Fix 2: Update or Reinstall Your Reader Driver
This is where most people fail because they install the wrong version. You need a driver specifically built for Monterey compatibility, not the driver that shipped with your reader three years ago — at least if you want your reader to actually work.
First, identify your CAC reader model. Check the physical device for branding, or look in System Report under USB to find the manufacturer and model number.
These CAC reader manufacturers have Monterey-compatible versions available:
- Identiv (formerly Gemalto) — Download version 1.0.18 or later from their support portal. The older 1.0.14 versions fail silently on Monterey
- Gemalto standalone — Version 3.1.1 and later handle Monterey’s USB restrictions properly. Earlier versions won’t work
- Cherry — Their TC 1300 reader needs driver 2.2.0 or higher specifically
- SCM Microsystems — Driver version 4.3.5 added explicit Monterey support
Before installing the new driver, uninstall the old one completely. This step is critical:
- Open Applications folder
- Find your CAC reader software — usually named something like “Identiv Drivers” or “Gemalto SmartCard”
- Right-click and select Move to Trash
- Open Finder and press Command + Shift + G (Go to Folder)
- Paste
/Library/Driversand press Enter - Find any files related to your reader. Look for the manufacturer name and delete them
- Repeat for
/usr/local/binand/usr/local/lib - Restart your Mac
- Download and install the Monterey-compatible driver version from the manufacturer’s support page
- Restart again
I learned this lesson the hard way. I installed the updated driver without fully removing the old one, and both versions fought for control of the USB device. Created kernel errors that made everything worse. Full uninstall first, always.

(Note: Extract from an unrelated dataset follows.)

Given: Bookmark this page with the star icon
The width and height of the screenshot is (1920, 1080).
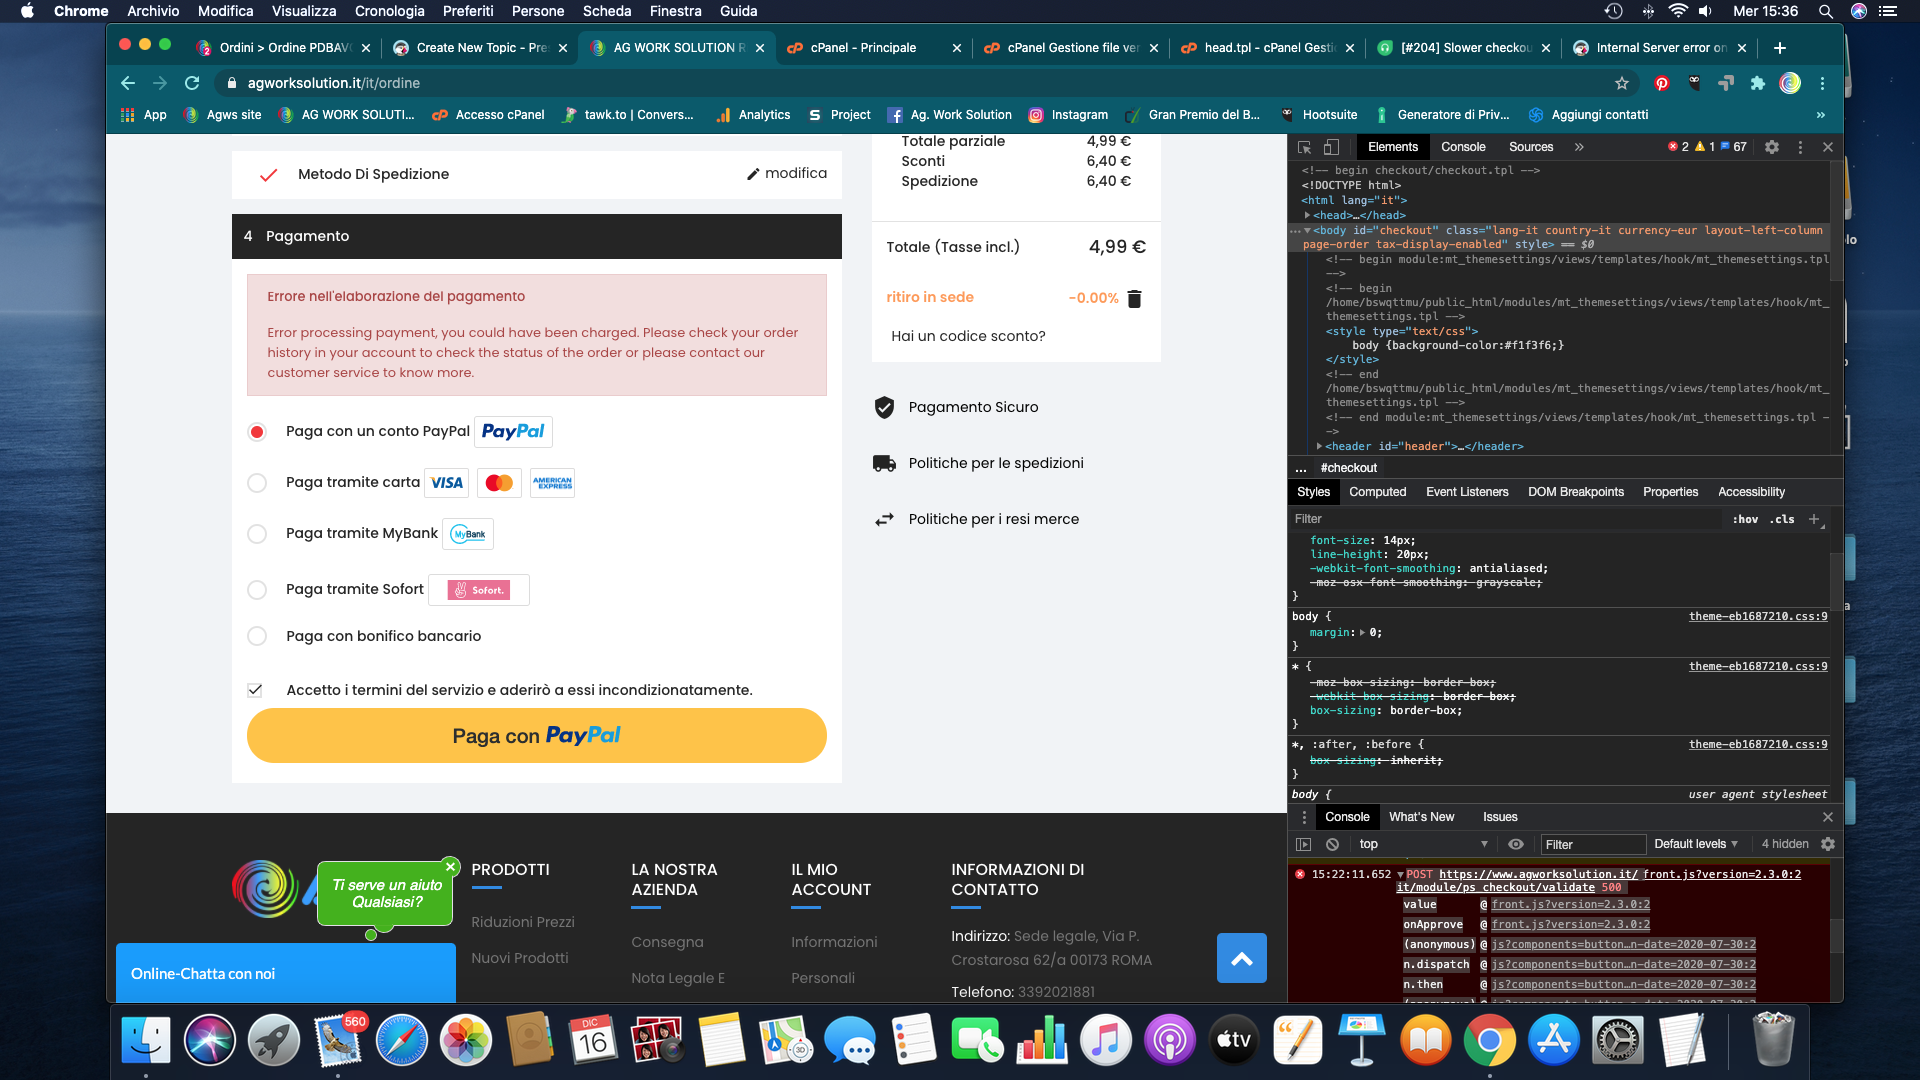Looking at the screenshot, I should pos(1622,83).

Fix 3: Check Browser Compatibility Mode
Even with your reader properly recognized by macOS, your browser might still block USB access. That’s because Safari and Chrome handle CAC authentication differently on Monterey.
For Safari:
- Open Safari
- Click Safari in the menu bar, then Preferences
- Go to the Security tab
- Check the box labeled Allow accessing USB devices — this option is unique to Monterey’s Safari
- Close and reopen Safari completely
- Try accessing your CAC-protected portal
For Chrome:
- Open Chrome and visit
chrome://flags - Search for “USB”
- Set Experimental Web Platform Features to Enabled if it’s not already
- Restart Chrome
- Visit
chrome://settings/content/usb - Make sure your CAC reader domain is in the allowed list. It may be there automatically once Experimental Features are enabled
If Chrome still won’t detect your reader after these steps, try switching to Safari temporarily. Some DoD civilian portals have better CAC support in Safari on Monterey specifically. It’s not ideal, but it works when you’re stuck.

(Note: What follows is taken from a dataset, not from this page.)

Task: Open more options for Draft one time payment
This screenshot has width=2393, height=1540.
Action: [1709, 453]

When to Contact IT Support
You’ve tried everything above and still nothing works. At this point, you need your IT department involved because Monterey issues sometimes require enterprise-level fixes that go beyond user troubleshooting:
- I’ve allowed reader access in Security & Privacy settings and restarted twice
- I’ve uninstalled my old CAC driver completely and installed the Monterey-compatible version
- I’ve checked browser USB permissions in both Safari and Chrome
- The reader still appears in System Report but not in my browser
- I’ve confirmed I’m on the latest Monterey point release (12.6 or higher)
When you contact your IT support, give them this checklist. Tell them you’ve completed these specific Monterey troubleshooting steps. They may need to push configuration profiles through MDM to whitelist your reader device, or they may need to verify your reader’s manufacturer certificate on the Monterey build you’re running.
Some enterprise environments intentionally block certain USB devices on Monterey due to security policies. Your IT team will know if that applies to you.